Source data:
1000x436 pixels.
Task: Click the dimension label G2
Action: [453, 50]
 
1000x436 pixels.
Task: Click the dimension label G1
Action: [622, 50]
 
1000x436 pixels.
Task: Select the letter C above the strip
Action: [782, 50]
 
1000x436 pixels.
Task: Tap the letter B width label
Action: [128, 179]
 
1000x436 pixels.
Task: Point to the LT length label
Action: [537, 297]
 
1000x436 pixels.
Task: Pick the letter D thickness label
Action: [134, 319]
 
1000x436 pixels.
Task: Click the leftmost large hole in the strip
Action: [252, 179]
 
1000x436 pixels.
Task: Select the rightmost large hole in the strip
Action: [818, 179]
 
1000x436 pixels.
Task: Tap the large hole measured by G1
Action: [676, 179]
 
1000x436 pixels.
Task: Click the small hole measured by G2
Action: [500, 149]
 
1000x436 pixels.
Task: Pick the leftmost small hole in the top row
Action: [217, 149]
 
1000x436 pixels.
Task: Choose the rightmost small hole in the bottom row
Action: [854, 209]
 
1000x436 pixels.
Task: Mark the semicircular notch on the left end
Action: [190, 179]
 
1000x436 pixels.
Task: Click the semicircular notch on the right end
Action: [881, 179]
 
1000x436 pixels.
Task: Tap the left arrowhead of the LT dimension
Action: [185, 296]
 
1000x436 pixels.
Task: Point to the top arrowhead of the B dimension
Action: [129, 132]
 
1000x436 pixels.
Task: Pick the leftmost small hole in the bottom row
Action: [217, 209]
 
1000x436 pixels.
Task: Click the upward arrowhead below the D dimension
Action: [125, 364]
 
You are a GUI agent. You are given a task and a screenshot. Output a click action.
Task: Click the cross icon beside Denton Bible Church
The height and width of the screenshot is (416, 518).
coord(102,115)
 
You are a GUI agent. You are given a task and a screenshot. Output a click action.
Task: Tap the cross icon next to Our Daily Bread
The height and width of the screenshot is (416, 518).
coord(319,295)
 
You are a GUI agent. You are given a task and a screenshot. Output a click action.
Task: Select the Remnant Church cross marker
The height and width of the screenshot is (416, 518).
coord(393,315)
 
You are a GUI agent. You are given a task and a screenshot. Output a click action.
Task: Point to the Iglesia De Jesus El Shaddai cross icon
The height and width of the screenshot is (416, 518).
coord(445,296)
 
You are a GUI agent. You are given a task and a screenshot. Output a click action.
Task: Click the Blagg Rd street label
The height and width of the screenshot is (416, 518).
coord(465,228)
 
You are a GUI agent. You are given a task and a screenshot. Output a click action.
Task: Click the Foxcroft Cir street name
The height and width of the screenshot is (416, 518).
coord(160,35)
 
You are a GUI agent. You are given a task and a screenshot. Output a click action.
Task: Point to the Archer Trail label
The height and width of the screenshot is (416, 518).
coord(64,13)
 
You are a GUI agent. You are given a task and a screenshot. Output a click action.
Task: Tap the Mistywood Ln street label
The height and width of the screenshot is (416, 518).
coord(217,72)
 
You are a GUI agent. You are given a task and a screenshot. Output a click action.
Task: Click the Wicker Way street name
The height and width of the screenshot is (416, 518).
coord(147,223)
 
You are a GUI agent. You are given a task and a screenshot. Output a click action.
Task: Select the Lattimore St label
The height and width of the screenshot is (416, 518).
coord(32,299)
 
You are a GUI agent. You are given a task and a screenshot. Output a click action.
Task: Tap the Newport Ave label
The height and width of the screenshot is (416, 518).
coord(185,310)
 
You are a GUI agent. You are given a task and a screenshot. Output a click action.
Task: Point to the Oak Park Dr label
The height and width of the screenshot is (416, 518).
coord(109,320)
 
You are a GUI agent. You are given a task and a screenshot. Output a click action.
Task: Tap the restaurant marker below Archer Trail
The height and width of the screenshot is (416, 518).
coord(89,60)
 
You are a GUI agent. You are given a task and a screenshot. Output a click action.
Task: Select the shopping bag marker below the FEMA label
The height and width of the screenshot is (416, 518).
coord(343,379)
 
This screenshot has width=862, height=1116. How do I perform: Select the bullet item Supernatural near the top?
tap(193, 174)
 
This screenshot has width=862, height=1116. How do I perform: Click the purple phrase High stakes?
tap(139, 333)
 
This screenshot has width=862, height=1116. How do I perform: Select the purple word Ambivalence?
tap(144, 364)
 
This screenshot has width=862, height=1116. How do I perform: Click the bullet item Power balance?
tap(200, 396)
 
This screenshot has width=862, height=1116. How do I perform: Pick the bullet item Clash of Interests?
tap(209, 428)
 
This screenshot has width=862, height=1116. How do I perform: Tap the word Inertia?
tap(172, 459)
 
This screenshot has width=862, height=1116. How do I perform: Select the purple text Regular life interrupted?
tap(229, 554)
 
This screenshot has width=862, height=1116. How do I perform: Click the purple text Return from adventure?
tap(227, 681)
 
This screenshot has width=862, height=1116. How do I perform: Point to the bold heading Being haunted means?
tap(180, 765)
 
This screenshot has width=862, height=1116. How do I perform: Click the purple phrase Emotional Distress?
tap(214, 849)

- [YOUR GOAL]: Rewrite all of the data above, changing "semicircular notch" to "half-round notch" and leaving everything else the same.

- [SOLUTION TO THIS TASK]:
1000x436 pixels.
Task: Click the dimension label G2
Action: [453, 50]
 
1000x436 pixels.
Task: Click the dimension label G1
Action: [622, 50]
 
1000x436 pixels.
Task: Select the letter C above the strip
Action: [782, 50]
 
1000x436 pixels.
Task: Tap the letter B width label
Action: [128, 179]
 
1000x436 pixels.
Task: Point to the LT length label
Action: [537, 297]
 
1000x436 pixels.
Task: Pick the letter D thickness label
Action: [134, 319]
 
1000x436 pixels.
Task: Click the leftmost large hole in the strip
Action: [252, 179]
 
1000x436 pixels.
Task: Select the rightmost large hole in the strip
Action: [818, 179]
 
1000x436 pixels.
Task: Tap the large hole measured by G1
Action: [676, 179]
 
1000x436 pixels.
Task: Click the small hole measured by G2
Action: [500, 149]
 
1000x436 pixels.
Task: Pick the leftmost small hole in the top row
Action: [217, 149]
 
1000x436 pixels.
Task: Choose the rightmost small hole in the bottom row
Action: [854, 209]
 
1000x436 pixels.
Task: Mark the half-round notch on the left end
Action: [190, 179]
 
1000x436 pixels.
Task: Click the half-round notch on the right end
Action: [881, 179]
 
1000x436 pixels.
Task: Tap the left arrowhead of the LT dimension
Action: [185, 296]
 
1000x436 pixels.
Task: Point to the top arrowhead of the B dimension
Action: [129, 132]
 
1000x436 pixels.
Task: Pick the leftmost small hole in the bottom row
Action: [217, 209]
 
1000x436 pixels.
Task: Click the upward arrowhead below the D dimension
Action: [125, 364]
 
You are a GUI agent. You are given a task and a screenshot. Output a click action.
Task: Click the cross icon beside Denton Bible Church
The height and width of the screenshot is (416, 518).
coord(102,115)
 
You are a GUI agent. You are given a task and a screenshot. Output a click action.
Task: Tap the cross icon next to Our Daily Bread
The height and width of the screenshot is (416, 518).
coord(319,295)
 
You are a GUI agent. You are given a task and a screenshot. Output a click action.
Task: Select the Remnant Church cross marker
The height and width of the screenshot is (416, 518).
coord(393,315)
 
You are a GUI agent. You are given a task and a screenshot. Output a click action.
Task: Point to the Iglesia De Jesus El Shaddai cross icon
The height and width of the screenshot is (416, 518).
coord(445,296)
 
You are a GUI agent. You are given a task and a screenshot. Output a click action.
Task: Click the Blagg Rd street label
The height and width of the screenshot is (416, 518).
coord(465,228)
 
You are a GUI agent. You are given a task and a screenshot. Output a click action.
Task: Click the Foxcroft Cir street name
The height and width of the screenshot is (416, 518).
coord(160,35)
 
You are a GUI agent. You are given a task and a screenshot. Output a click action.
Task: Point to the Archer Trail label
The height and width of the screenshot is (416, 518).
coord(64,13)
 
You are a GUI agent. You are given a task and a screenshot. Output a click action.
Task: Tap the Mistywood Ln street label
The height and width of the screenshot is (416, 518).
coord(217,72)
 
You are a GUI agent. You are given a task and a screenshot. Output a click action.
Task: Click the Wicker Way street name
The height and width of the screenshot is (416, 518).
coord(147,223)
 
You are a GUI agent. You are given a task and a screenshot. Output a click action.
Task: Select the Lattimore St label
The height and width of the screenshot is (416, 518).
coord(32,299)
 
You are a GUI agent. You are given a task and a screenshot. Output a click action.
Task: Tap the Newport Ave label
The height and width of the screenshot is (416, 518).
coord(185,310)
 
You are a GUI agent. You are given a task and a screenshot. Output a click action.
Task: Point to the Oak Park Dr label
The height and width of the screenshot is (416, 518).
coord(109,320)
 
You are a GUI agent. You are given a task and a screenshot. Output a click action.
Task: Tap the restaurant marker below Archer Trail
The height and width of the screenshot is (416, 518).
coord(89,60)
 
You are a GUI agent. You are given a task and a screenshot. Output a click action.
Task: Select the shopping bag marker below the FEMA label
The height and width of the screenshot is (416, 518).
coord(343,379)
 
This screenshot has width=862, height=1116. How do I perform: Select the bullet item Supernatural near the top?
tap(193, 174)
 
This screenshot has width=862, height=1116. How do I perform: Click the purple phrase High stakes?
tap(139, 333)
 
This screenshot has width=862, height=1116. How do I perform: Select the purple word Ambivalence?
tap(144, 364)
 
This screenshot has width=862, height=1116. How do I perform: Click the bullet item Power balance?
tap(200, 396)
 
This screenshot has width=862, height=1116. How do I perform: Pick the bullet item Clash of Interests?
tap(209, 428)
 
This screenshot has width=862, height=1116. How do I perform: Tap the word Inertia?
tap(172, 459)
 
This screenshot has width=862, height=1116. How do I perform: Select the purple text Regular life interrupted?
tap(229, 554)
 
This screenshot has width=862, height=1116. How do I perform: Click the purple text Return from adventure?
tap(227, 681)
 
This screenshot has width=862, height=1116. How do I perform: Point to the bold heading Being haunted means?
tap(180, 765)
 
This screenshot has width=862, height=1116. How do I perform: Click the purple phrase Emotional Distress?
tap(214, 849)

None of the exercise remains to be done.